• [提供テキスト]:
_ _ _

一昨年秋頃、葉状腫瘍を患い、数少ない稀な病変なので、経験値の高い先生をずっと探しておりました。
インターネットからの質問で失礼致します。
平成27年10月に左胸の2.5センチの葉状腫瘍を付近にあった
線維腺腫と合わせて2個切除する手術を受けました。
摘出標本の結果は1つは葉状腫瘍の境界悪性型でした。
術後、左胸にしこりができて(カラードップラーエコーでサイズ6×4×4のカテゴリー3の診断で経過観察)、術後半年後には右胸にしこりができて(4×4×3のカテゴリー3、周辺に複数の嚢胞があるとのエコー診断でしたが経過観察)。
そして1年と3ヶ月経過した現在、右胸に8×6×6の腫瘤ができて病変内に血流信号を認めカテゴリー4のエコー診断の為、先日MRIとコア針生検を受けました。
MRIの結果は検査当日に分かり、主治医にびまん性に広域に広がる乳がんの可能性もある、腋窩リンパ節転移もありうるかもと言われました。
しかし、
数日後コア針生検の結果が出てからの主治医の話では、針生検の結果が
はっきりと分からなかったがとりあえず悪性の所見はなかった。
すごく気になるようなら摘出してもいいけど、とりあえず3ヶ月様子を見ましょう、と言われました。

_ _ _

• [与えられたデータ]:

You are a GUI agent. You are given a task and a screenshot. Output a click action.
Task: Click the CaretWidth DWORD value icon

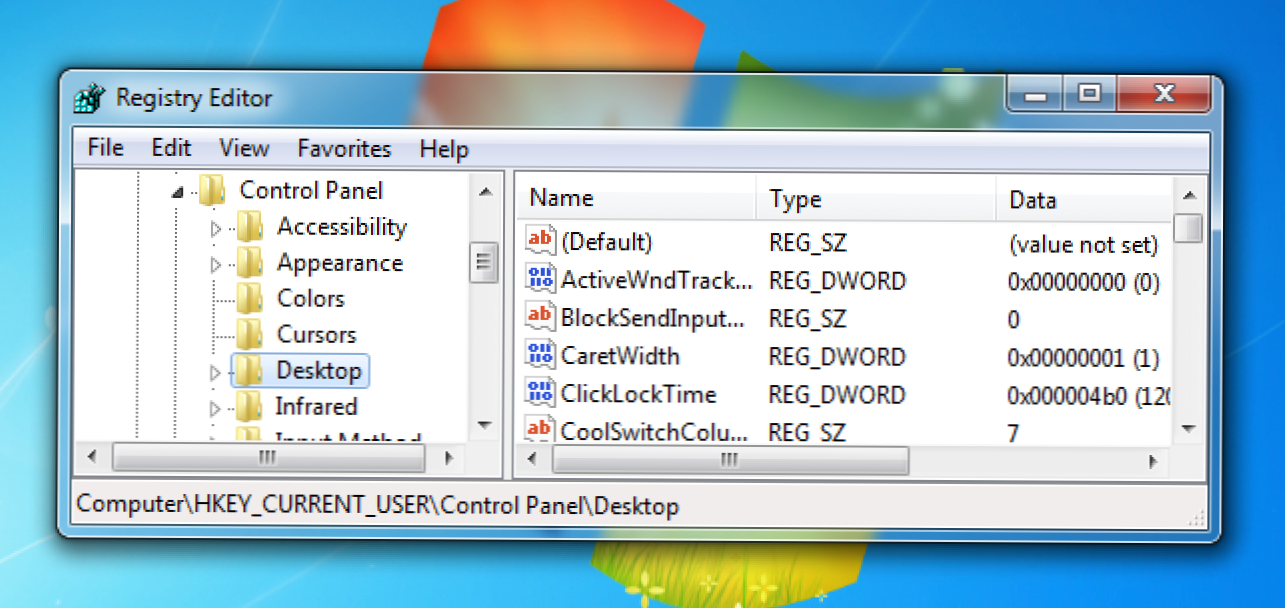540,356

_ _ _

• [課題]: 上の提供テキストを、一字一句変えずに全文そのまま書き写してください。

• [回答]:
一昨年秋頃、葉状腫瘍を患い、数少ない稀な病変なので、経験値の高い先生をずっと探しておりました。
インターネットからの質問で失礼致します。
平成27年10月に左胸の2.5センチの葉状腫瘍を付近にあった
線維腺腫と合わせて2個切除する手術を受けました。
摘出標本の結果は1つは葉状腫瘍の境界悪性型でした。
術後、左胸にしこりができて(カラードップラーエコーでサイズ6×4×4のカテゴリー3の診断で経過観察)、術後半年後には右胸にしこりができて(4×4×3のカテゴリー3、周辺に複数の嚢胞があるとのエコー診断でしたが経過観察)。
そして1年と3ヶ月経過した現在、右胸に8×6×6の腫瘤ができて病変内に血流信号を認めカテゴリー4のエコー診断の為、先日MRIとコア針生検を受けました。
MRIの結果は検査当日に分かり、主治医にびまん性に広域に広がる乳がんの可能性もある、腋窩リンパ節転移もありうるかもと言われました。
しかし、
数日後コア針生検の結果が出てからの主治医の話では、針生検の結果が
はっきりと分からなかったがとりあえず悪性の所見はなかった。
すごく気になるようなら摘出してもいいけど、とりあえず3ヶ月様子を見ましょう、と言われました。